------ DATA RECORDS

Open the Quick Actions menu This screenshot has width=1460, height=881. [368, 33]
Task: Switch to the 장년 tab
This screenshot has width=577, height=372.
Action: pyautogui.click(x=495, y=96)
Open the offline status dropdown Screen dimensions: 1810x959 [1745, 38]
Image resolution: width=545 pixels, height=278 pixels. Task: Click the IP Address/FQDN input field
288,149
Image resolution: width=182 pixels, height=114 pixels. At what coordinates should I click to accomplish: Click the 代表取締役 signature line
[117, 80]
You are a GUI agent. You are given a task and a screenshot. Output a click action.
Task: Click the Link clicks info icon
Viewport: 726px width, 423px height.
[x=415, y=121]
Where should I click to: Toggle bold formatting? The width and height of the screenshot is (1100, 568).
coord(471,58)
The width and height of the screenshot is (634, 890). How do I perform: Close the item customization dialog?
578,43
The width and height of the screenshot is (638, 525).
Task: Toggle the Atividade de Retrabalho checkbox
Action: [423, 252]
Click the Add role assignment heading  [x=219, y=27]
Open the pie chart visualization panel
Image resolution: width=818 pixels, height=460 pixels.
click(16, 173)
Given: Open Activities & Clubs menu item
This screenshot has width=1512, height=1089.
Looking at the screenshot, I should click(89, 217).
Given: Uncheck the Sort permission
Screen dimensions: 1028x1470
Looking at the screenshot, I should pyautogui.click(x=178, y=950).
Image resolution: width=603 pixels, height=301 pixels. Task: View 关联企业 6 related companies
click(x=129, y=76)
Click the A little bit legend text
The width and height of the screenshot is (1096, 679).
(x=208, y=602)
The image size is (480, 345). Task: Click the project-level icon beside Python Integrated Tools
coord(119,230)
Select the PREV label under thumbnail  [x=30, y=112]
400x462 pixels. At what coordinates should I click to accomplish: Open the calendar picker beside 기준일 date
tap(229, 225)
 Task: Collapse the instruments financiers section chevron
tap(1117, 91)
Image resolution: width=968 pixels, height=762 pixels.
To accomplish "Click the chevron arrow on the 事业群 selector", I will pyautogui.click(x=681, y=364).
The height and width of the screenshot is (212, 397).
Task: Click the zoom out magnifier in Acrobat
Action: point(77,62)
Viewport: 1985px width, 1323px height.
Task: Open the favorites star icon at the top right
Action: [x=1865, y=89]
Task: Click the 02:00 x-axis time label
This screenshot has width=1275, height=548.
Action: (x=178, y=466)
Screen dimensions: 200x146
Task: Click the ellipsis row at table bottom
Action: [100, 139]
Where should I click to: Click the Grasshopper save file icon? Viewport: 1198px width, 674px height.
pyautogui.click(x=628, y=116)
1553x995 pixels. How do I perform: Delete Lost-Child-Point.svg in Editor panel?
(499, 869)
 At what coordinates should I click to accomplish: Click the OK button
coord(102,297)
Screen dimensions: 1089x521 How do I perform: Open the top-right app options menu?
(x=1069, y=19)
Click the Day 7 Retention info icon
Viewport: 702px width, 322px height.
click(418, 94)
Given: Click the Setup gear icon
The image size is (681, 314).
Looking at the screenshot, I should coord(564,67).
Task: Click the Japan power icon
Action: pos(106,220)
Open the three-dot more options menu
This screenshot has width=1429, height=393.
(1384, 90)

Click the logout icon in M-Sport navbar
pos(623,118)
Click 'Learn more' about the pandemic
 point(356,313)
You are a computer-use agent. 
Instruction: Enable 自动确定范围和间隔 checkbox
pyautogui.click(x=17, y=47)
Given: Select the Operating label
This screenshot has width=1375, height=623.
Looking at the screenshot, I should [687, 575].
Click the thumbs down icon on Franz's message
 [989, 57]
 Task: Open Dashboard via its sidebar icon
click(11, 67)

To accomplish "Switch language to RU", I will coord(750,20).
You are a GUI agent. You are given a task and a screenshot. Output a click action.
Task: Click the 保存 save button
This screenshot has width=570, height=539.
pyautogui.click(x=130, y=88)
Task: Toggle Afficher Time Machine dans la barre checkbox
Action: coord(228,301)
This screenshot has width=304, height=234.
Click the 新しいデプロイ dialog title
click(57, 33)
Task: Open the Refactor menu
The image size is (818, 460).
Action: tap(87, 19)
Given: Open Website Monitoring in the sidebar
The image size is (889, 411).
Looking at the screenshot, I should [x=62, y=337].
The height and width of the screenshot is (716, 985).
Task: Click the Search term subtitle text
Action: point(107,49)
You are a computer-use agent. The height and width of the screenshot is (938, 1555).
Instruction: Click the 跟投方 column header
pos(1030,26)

------------

# [SHORT PROBLEM]
Copy out every one of the entries above word for word, with nothing changed, added, or left out.

# [REPLY TO THE TASK]
Open the Quick Actions menu This screenshot has width=1460, height=881. [368, 33]
Task: Switch to the 장년 tab
This screenshot has width=577, height=372.
Action: pyautogui.click(x=495, y=96)
Open the offline status dropdown Screen dimensions: 1810x959 [1745, 38]
Image resolution: width=545 pixels, height=278 pixels. Task: Click the IP Address/FQDN input field
288,149
Image resolution: width=182 pixels, height=114 pixels. At what coordinates should I click to accomplish: Click the 代表取締役 signature line
[117, 80]
You are a GUI agent. You are given a task and a screenshot. Output a click action.
Task: Click the Link clicks info icon
Viewport: 726px width, 423px height.
[x=415, y=121]
Where should I click to: Toggle bold formatting? The width and height of the screenshot is (1100, 568).
coord(471,58)
The width and height of the screenshot is (634, 890). How do I perform: Close the item customization dialog?
578,43
The width and height of the screenshot is (638, 525).
Task: Toggle the Atividade de Retrabalho checkbox
Action: [423, 252]
Click the Add role assignment heading  [x=219, y=27]
Open the pie chart visualization panel
Image resolution: width=818 pixels, height=460 pixels.
click(16, 173)
Given: Open Activities & Clubs menu item
This screenshot has width=1512, height=1089.
Looking at the screenshot, I should click(89, 217).
Given: Uncheck the Sort permission
Screen dimensions: 1028x1470
Looking at the screenshot, I should pyautogui.click(x=178, y=950).
Image resolution: width=603 pixels, height=301 pixels. Task: View 关联企业 6 related companies
click(x=129, y=76)
Click the A little bit legend text
The width and height of the screenshot is (1096, 679).
(x=208, y=602)
The image size is (480, 345). Task: Click the project-level icon beside Python Integrated Tools
coord(119,230)
Select the PREV label under thumbnail  [x=30, y=112]
400x462 pixels. At what coordinates should I click to accomplish: Open the calendar picker beside 기준일 date
tap(229, 225)
 Task: Collapse the instruments financiers section chevron
tap(1117, 91)
Image resolution: width=968 pixels, height=762 pixels.
To accomplish "Click the chevron arrow on the 事业群 selector", I will pyautogui.click(x=681, y=364).
The height and width of the screenshot is (212, 397).
Task: Click the zoom out magnifier in Acrobat
Action: point(77,62)
Viewport: 1985px width, 1323px height.
Task: Open the favorites star icon at the top right
Action: [x=1865, y=89]
Task: Click the 02:00 x-axis time label
This screenshot has width=1275, height=548.
Action: (x=178, y=466)
Screen dimensions: 200x146
Task: Click the ellipsis row at table bottom
Action: [100, 139]
Where should I click to: Click the Grasshopper save file icon? Viewport: 1198px width, 674px height.
pyautogui.click(x=628, y=116)
1553x995 pixels. How do I perform: Delete Lost-Child-Point.svg in Editor panel?
(499, 869)
 At what coordinates should I click to accomplish: Click the OK button
coord(102,297)
Screen dimensions: 1089x521 How do I perform: Open the top-right app options menu?
(x=1069, y=19)
Click the Day 7 Retention info icon
Viewport: 702px width, 322px height.
click(418, 94)
Given: Click the Setup gear icon
The image size is (681, 314).
Looking at the screenshot, I should coord(564,67).
Task: Click the Japan power icon
Action: pos(106,220)
Open the three-dot more options menu
This screenshot has width=1429, height=393.
(1384, 90)

Click the logout icon in M-Sport navbar
pos(623,118)
Click 'Learn more' about the pandemic
 point(356,313)
You are a computer-use agent. 
Instruction: Enable 自动确定范围和间隔 checkbox
pyautogui.click(x=17, y=47)
Given: Select the Operating label
This screenshot has width=1375, height=623.
Looking at the screenshot, I should [687, 575].
Click the thumbs down icon on Franz's message
 [989, 57]
 Task: Open Dashboard via its sidebar icon
click(11, 67)

To accomplish "Switch language to RU", I will coord(750,20).
You are a GUI agent. You are given a task and a screenshot. Output a click action.
Task: Click the 保存 save button
This screenshot has width=570, height=539.
pyautogui.click(x=130, y=88)
Task: Toggle Afficher Time Machine dans la barre checkbox
Action: coord(228,301)
This screenshot has width=304, height=234.
Click the 新しいデプロイ dialog title
click(57, 33)
Task: Open the Refactor menu
The image size is (818, 460).
Action: tap(87, 19)
Given: Open Website Monitoring in the sidebar
The image size is (889, 411).
Looking at the screenshot, I should [x=62, y=337].
The height and width of the screenshot is (716, 985).
Task: Click the Search term subtitle text
Action: point(107,49)
You are a computer-use agent. The height and width of the screenshot is (938, 1555).
Instruction: Click the 跟投方 column header
pos(1030,26)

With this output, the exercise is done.